The Polish minority in Belarus started organizing itself from the late 1980s onwards in the context of perestroika, and the ZPB was created after the fall of the Soviet Union, when Belarus became an independent state for the second time in its history. In the elections of 1994, the ZPB supported the Belarusian National Front – a democratic and conservative identitarian movement that emerged in 1988 – against the post-Soviet apparatchik Lukashenko.

Since then, whenever Lukashenko needs an internal enemy to justify his policies and to blacken dissident movements, the Polish minority has been a convenient scapegoat, even though the goals pursued by the ZPB and its leaders have always been mainly cultural – opening Polish schools, preserving the Polish language and culture and defending the interests of the Polish minority – to the exclusion of any claim to autonomy or independence, as such claims would not be supported by Poland. From the end of the 1990s, Warsaw had even put pressure on the ZPB to become less politically involved, in order to promote better cooperation with the Belarusian authorities.

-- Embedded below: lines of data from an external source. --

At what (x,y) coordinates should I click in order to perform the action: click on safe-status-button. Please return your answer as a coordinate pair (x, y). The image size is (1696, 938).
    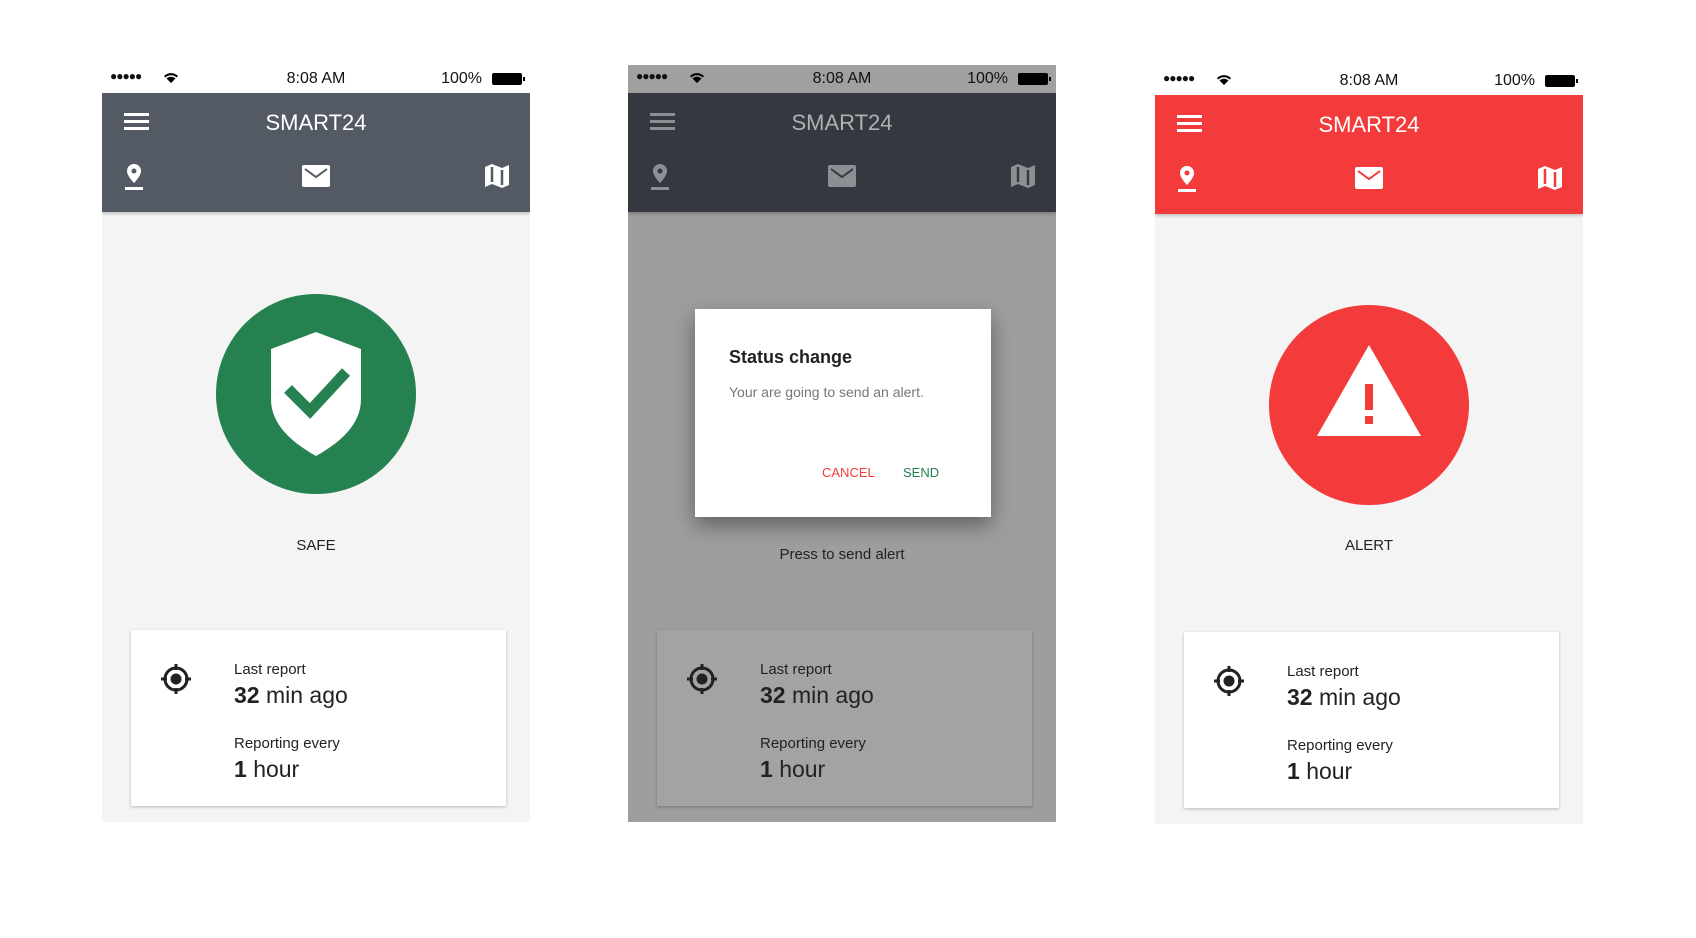
    Looking at the image, I should click on (316, 394).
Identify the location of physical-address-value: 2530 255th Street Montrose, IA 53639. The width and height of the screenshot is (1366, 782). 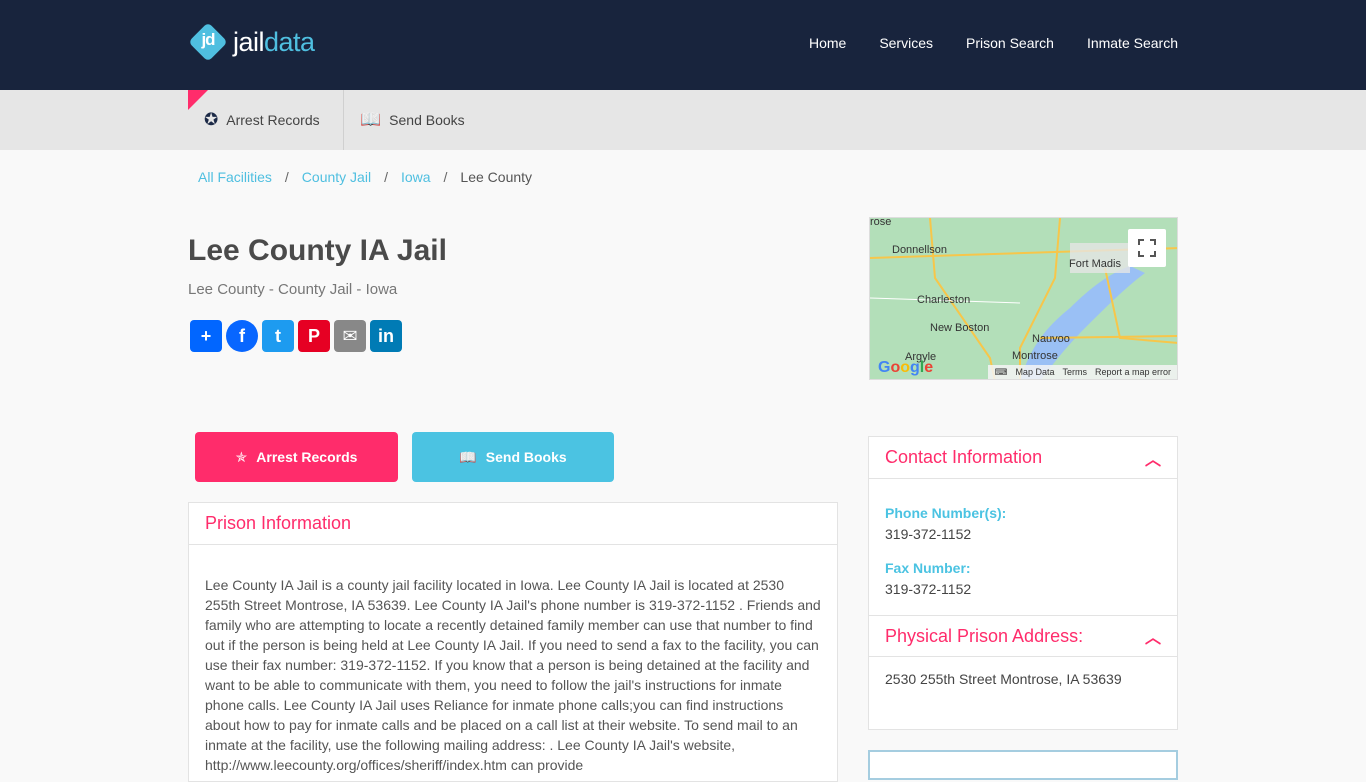
(1004, 679).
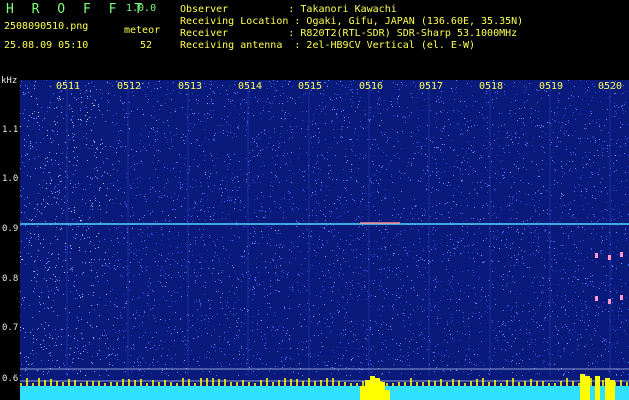  What do you see at coordinates (10, 379) in the screenshot?
I see `y-tick-label: 0.6` at bounding box center [10, 379].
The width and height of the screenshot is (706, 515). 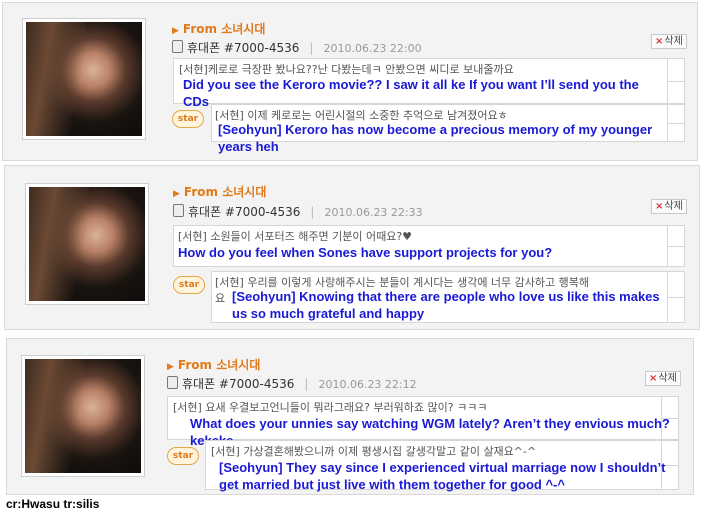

For Tadeusz Gawin, the first president of the ZPB in the early 1990s, who was interviewed last October by Belsat TV, this policy of docile collaboration achieved nothing, although it lasted until 2005. The ZPB was then one of the NGOs with the largest number of members (about 30,000) in Belarus. In 2005, the authorities in Minsk refused to recognize the election of Andżelika Borys as head of the Polish minority organization, and had another activist closer to the government elected instead, which led to the split of the ZPB into two. It is Andżelika Borys’ fraction, the only one recognized by Warsaw, that is now subject to repression.